* _Exercise details_: Pictures are not part of the copy. Write out exactly the lines from the line with "Instruction: Click the" through the end of the entries below.

(Dataset entries)
──────────
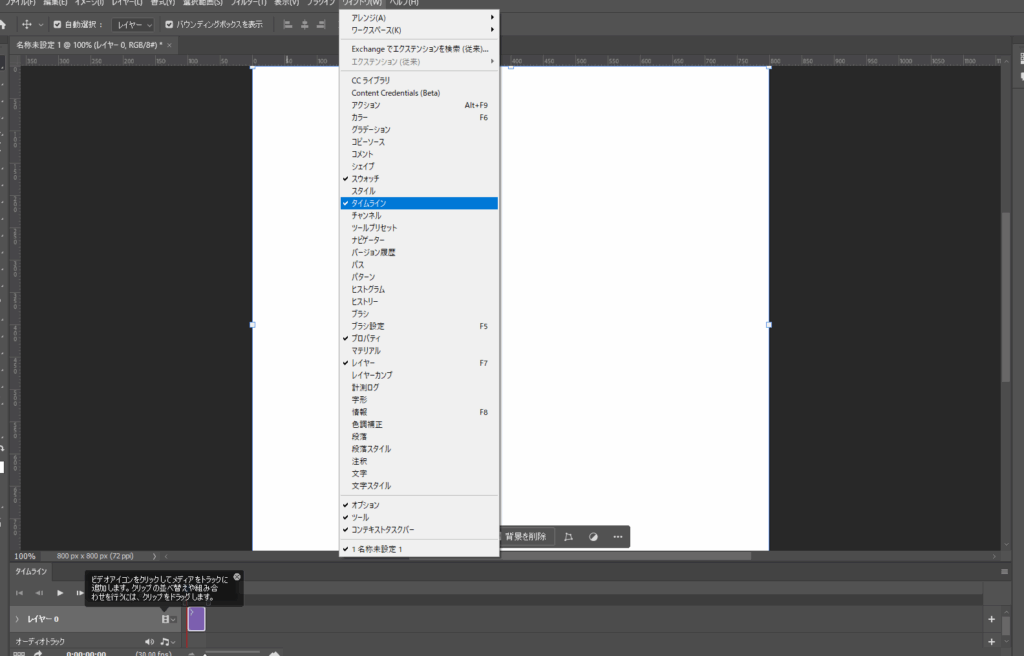Viewport: 1024px width, 656px height.
Task: Click the transform icon in the context taskbar
Action: 568,537
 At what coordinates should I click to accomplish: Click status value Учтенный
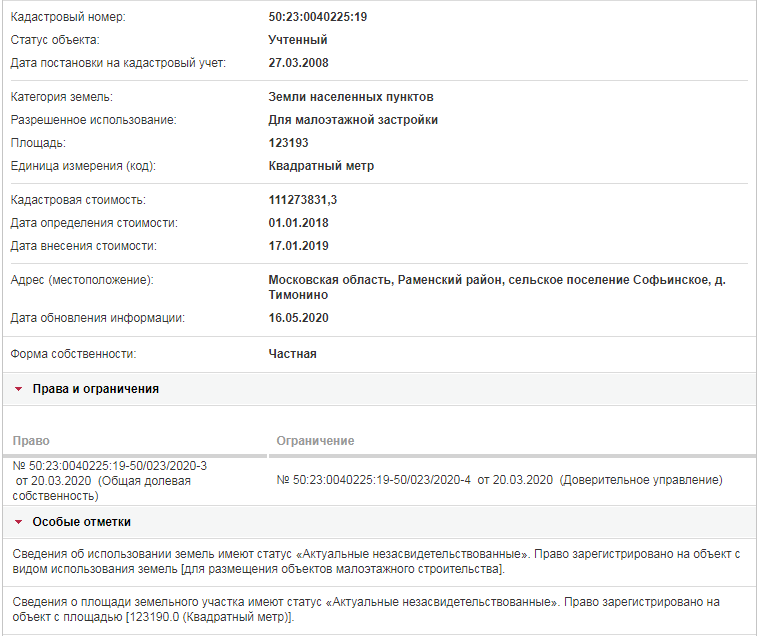click(x=298, y=40)
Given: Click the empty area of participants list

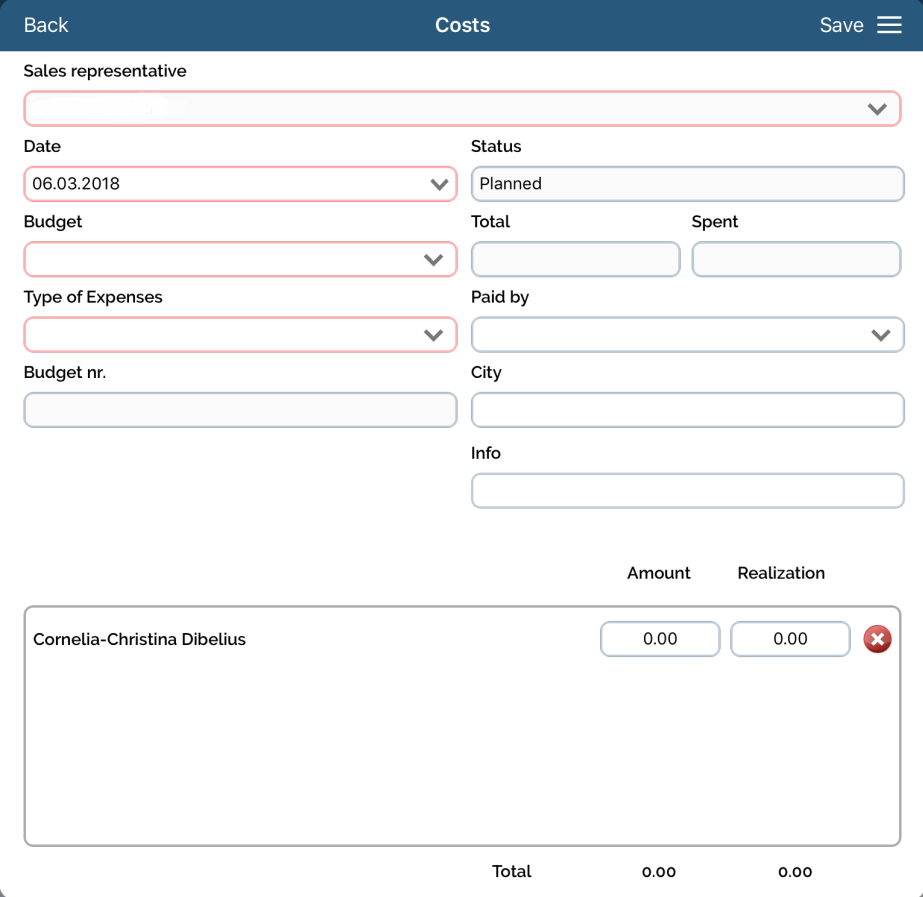Looking at the screenshot, I should 460,760.
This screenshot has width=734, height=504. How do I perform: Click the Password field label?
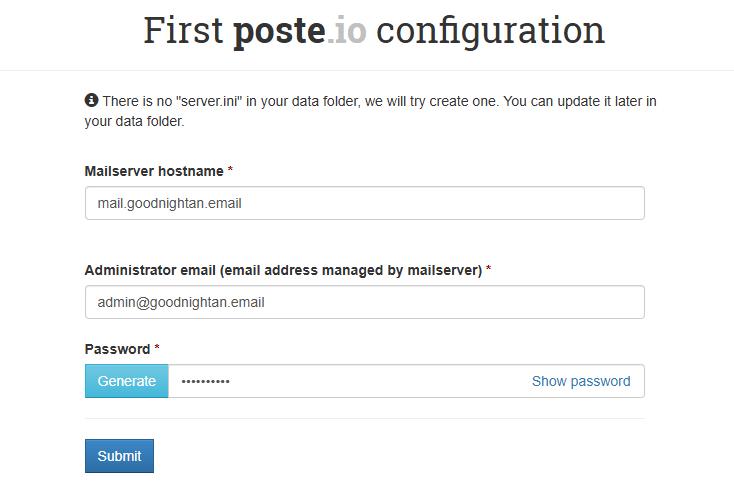[x=117, y=349]
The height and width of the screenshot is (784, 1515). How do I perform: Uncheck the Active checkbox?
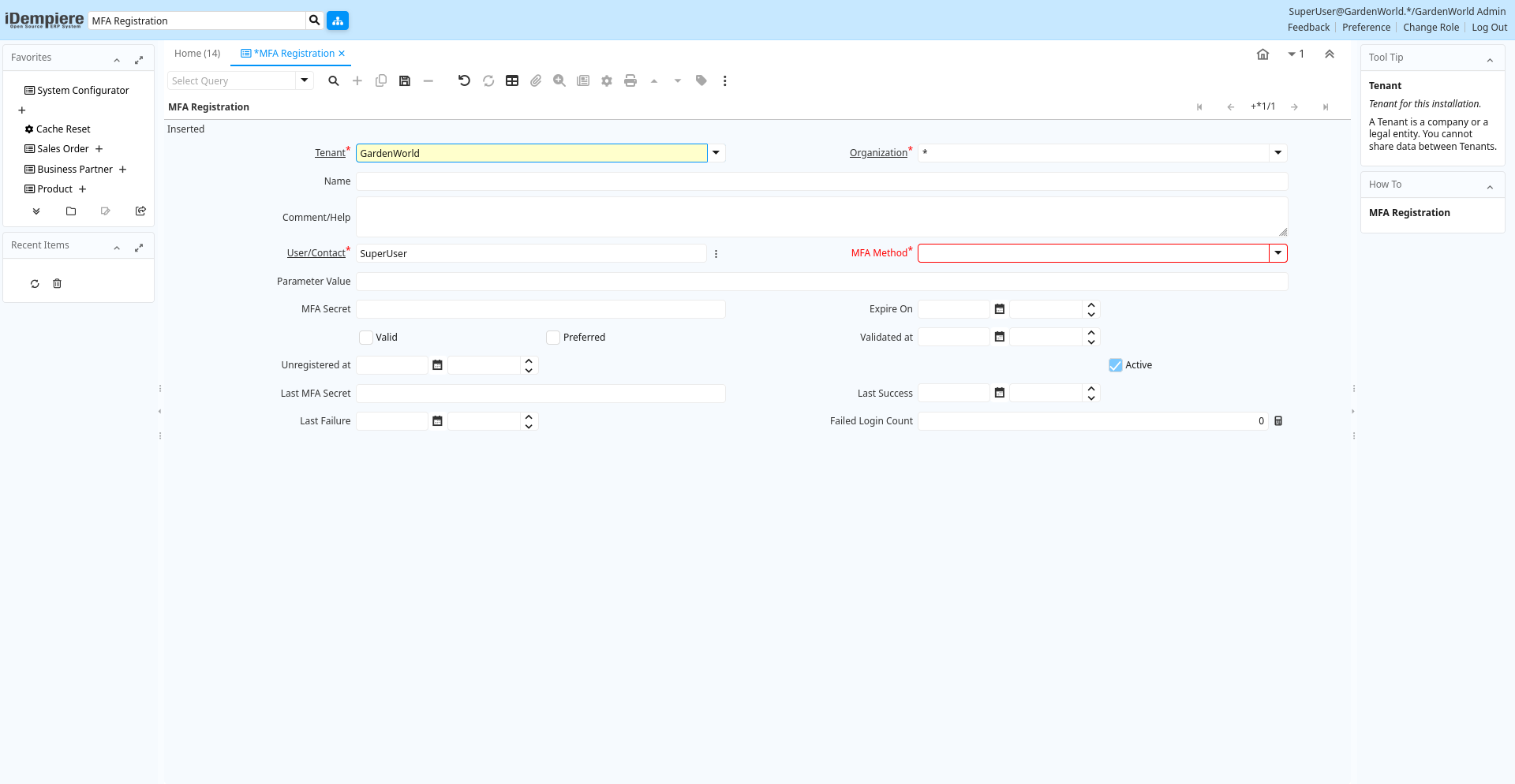(1116, 365)
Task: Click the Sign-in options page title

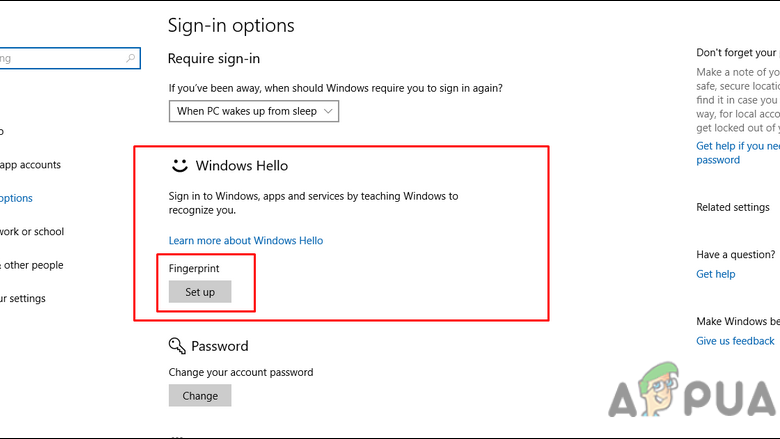Action: point(231,25)

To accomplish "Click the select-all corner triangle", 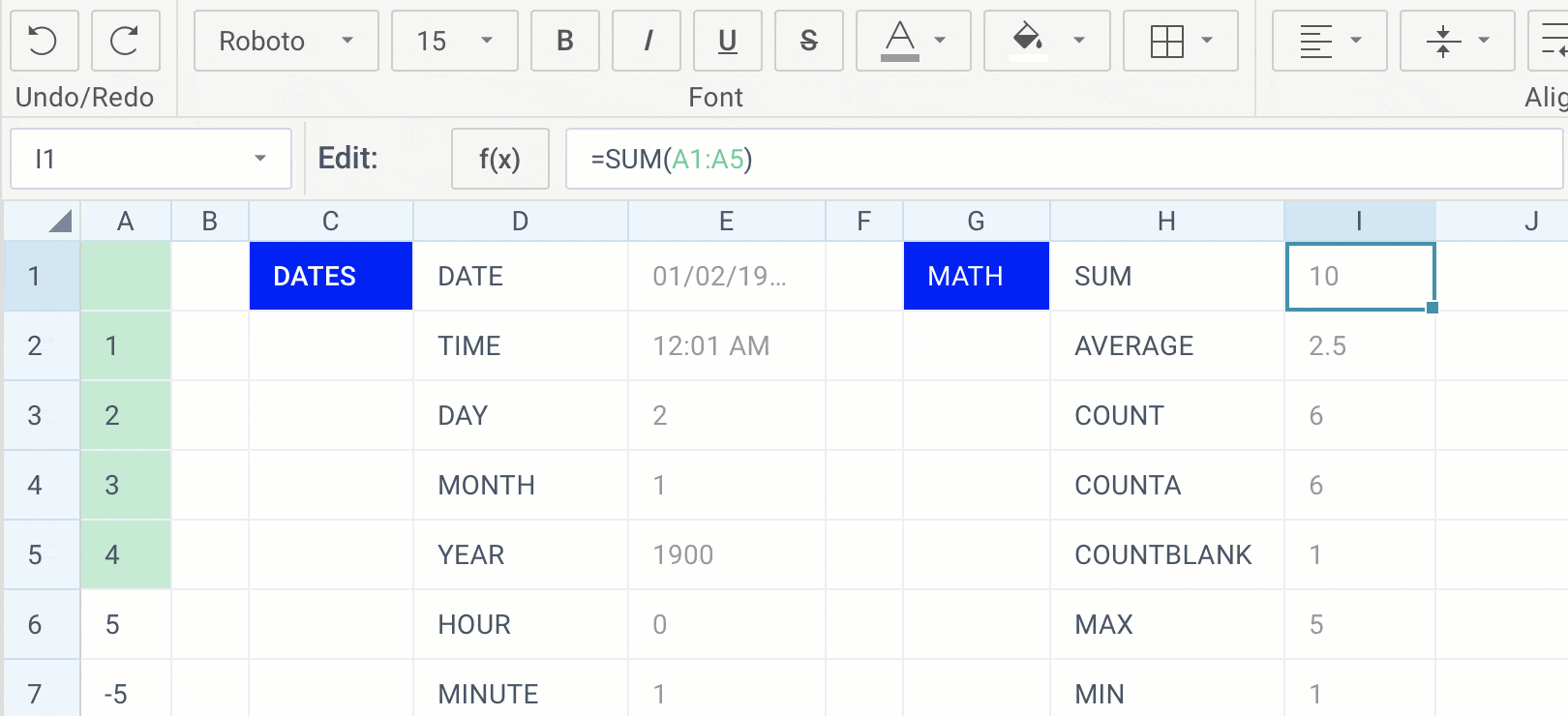I will 58,222.
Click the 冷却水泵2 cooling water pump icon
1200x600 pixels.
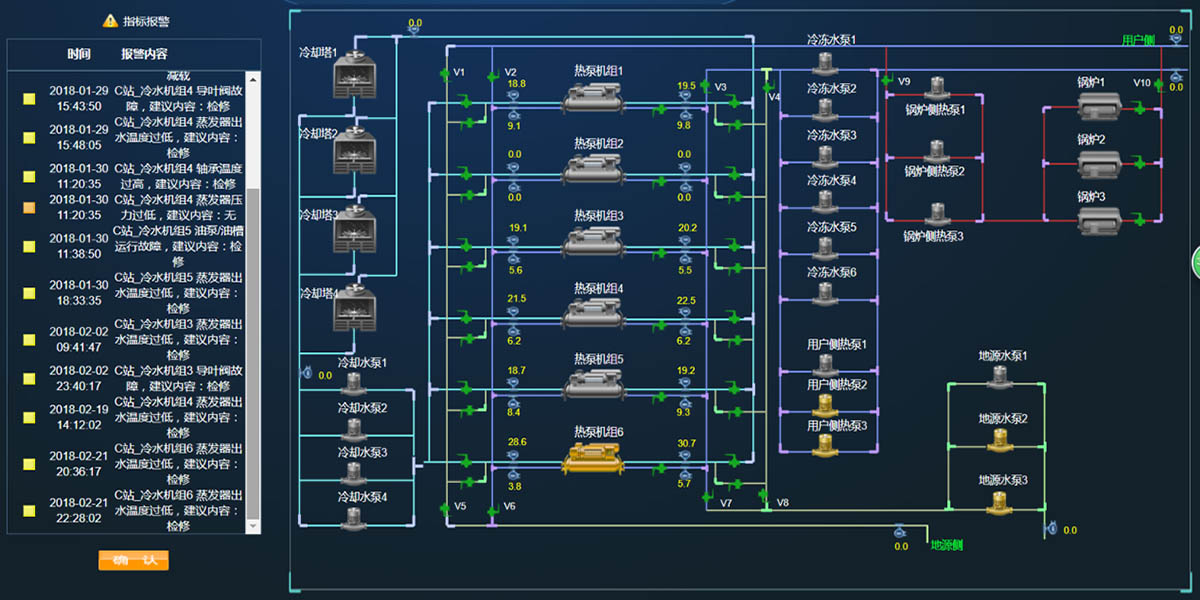[354, 428]
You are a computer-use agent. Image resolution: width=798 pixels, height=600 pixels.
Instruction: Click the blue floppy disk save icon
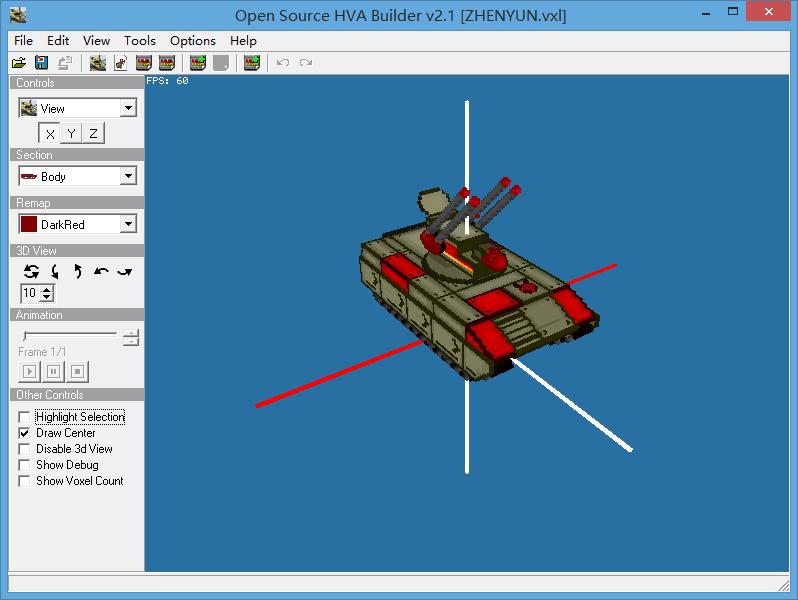point(41,63)
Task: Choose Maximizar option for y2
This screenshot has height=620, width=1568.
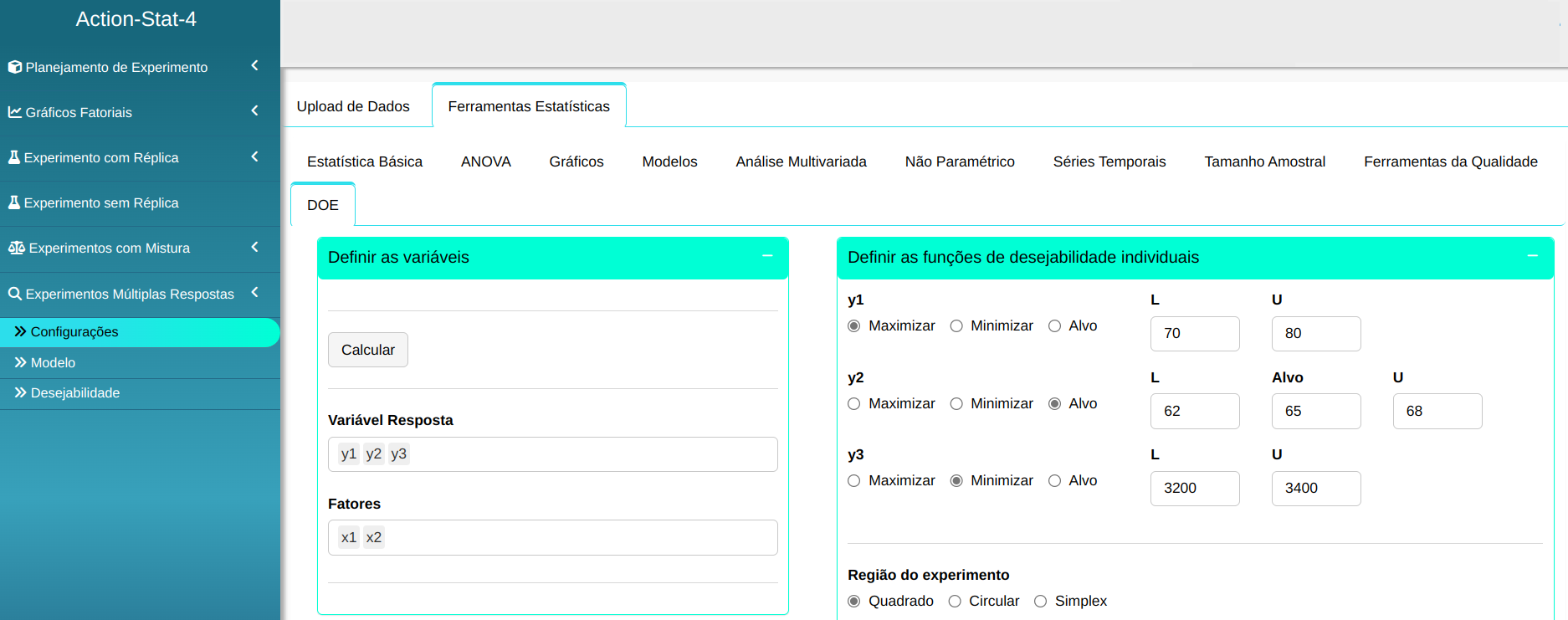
──────────
* _Exercise output_:
Instruction: Click the blue floppy disk save icon
point(41,63)
Task: Choose Maximizar option for y2
This screenshot has height=620, width=1568.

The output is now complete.